* **Page**:
━━━
We had just spent 5 beautifully exhausting joyful days at Walt Disney World in Orlando. Our luggage was packed with all of our remembrances of the sweet time spent as a family, and we had taken the Magical Disney Express bus to the airport. After going through security, we were sitting in an open rotunda area with Starbucks in our hands when melancholy began to creep in.
We were heading back to reality - the place where issues are unresolved and plans are unfinished. The reality where the purpose of my life seems so small, undetermined, and insignificant. And through the course of the day of travel and returning home to responsibilities, I became despondent, distant, and I started consuming any type of food and quantity of food that I thought would give me some measure of joy.
Before the trip God planted me firmly in the book of Romans. I had begun handwriting scriptures within the chapters that spoke to be about grace. So being overcome at the end of the day by the choices I had made, I starting writing the scriptures out again - seeking to find peace. Fighting through the chaos that was my mind and soul, His word began to work out the wrong thinking.
A few days later, God gave me a shield against this enemy of my soul - the enemy that comes in my thoughts. Although beneficial for all, I believe that this truth, this shield, is especially necessary for those that suffer with or have suffered with any form of depression.
Let’s start off with Romans 6:11(because this is where the Holy Spirit started with me, and as Graham Cooke would say – “Holy Spirit’s a genius”, so it’s a good place to start.):
So you also must consider yourselves dead to sin and alive to God in Christ Jesus.
Dead to sin – I must consider myself dead to sin and alive to God in Christ Jesus.
Then Holy Spirit reminded me of Philippians 4:8:
Finally, brothers and sisters, whatever is true, whatever is noble, whatever is right, whatever is pure, whatever is lovely, whatever is admirable—if anything is excellent or praiseworthy—think about such things.
━━━
* **Given information**:
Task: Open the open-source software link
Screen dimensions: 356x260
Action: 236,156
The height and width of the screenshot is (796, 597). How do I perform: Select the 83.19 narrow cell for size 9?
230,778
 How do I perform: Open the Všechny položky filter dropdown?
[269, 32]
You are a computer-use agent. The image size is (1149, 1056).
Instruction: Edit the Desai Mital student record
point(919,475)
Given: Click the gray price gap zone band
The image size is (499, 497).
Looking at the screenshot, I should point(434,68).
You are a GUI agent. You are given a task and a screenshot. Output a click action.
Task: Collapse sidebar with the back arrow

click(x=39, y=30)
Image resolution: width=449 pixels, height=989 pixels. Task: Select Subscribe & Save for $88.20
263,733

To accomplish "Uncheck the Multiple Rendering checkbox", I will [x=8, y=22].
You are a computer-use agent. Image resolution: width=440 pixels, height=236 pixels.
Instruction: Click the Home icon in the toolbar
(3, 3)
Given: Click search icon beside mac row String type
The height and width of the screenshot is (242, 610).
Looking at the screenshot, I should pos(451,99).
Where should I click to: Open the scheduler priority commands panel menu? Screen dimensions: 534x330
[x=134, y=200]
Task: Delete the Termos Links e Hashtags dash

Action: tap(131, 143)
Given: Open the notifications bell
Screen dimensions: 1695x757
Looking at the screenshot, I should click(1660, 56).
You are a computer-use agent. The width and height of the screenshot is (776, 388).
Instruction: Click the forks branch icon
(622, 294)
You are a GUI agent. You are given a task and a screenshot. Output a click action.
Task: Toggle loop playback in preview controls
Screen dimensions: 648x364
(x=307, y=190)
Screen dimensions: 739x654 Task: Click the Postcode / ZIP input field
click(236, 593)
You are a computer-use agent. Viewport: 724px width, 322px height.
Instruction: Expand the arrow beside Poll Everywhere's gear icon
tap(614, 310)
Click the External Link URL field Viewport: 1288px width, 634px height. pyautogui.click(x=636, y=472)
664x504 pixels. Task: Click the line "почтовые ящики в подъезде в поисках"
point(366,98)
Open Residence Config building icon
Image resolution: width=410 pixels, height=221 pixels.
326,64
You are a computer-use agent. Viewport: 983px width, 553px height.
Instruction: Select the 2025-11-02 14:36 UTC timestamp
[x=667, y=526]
━━━
* **Set exercise 1**: Condense the paragraph of the devotional on Romans that begins "We were heading back to reality" into a shorter version that keeps its main facts.
* **Set exercise 2**: Pick up the devotional on Romans after its final quoted verse, Philippians 4:8, and continue writing it.
The listing has no connection to the devotional on Romans.

* **Answer 1**: We were returning to reality, where issues stay unresolved, plans remain unfinished, and my life's purpose feels small and insignificant. Over the day of travel and the return to responsibilities, I grew despondent and distant, and I ate whatever food, in whatever amount, I thought might bring me some joy.

* **Answer 2**:
Whatever is true, noble, pure, lovely, admirable, if anything is excellent or praiseworthy - these are Jesus’ thoughts, so anything outside of these thoughts I must consider myself dead to. The thoughts I was had waiting in the airport rotunda, I should have considered myself dead to them.
Romans 14:7 For the kingdom of God is not a matter of eating and drinking, but of righteousness, peace and joy in the Holy Spirit.
The feelings of melancholy I had on the way back from Orlando, I should have considered myself dead to them, for Jesus’s feelings are peace and joy in the Holy Spirit.
I put this revelation into action day 5 of being back at home. Having woken up late in the morning and feeling exhausted, my soul was saying this sucks. As soon as I started to think it, I said within myself, no I consider myself dead to sin. And I refused to allow myself to meditate on the thoughts that I had no energy, my body hurt, and I certainly didn’t want to help my son or be the wife that I am. I chose to ask God to help me with additional energy. The effort I put into these steps wasn’t massive, but they caused a significant shift in my day. By using my will against the spin that the enemy wanted to put on the circumstances around me, I received a day that was full and that I was completely present in.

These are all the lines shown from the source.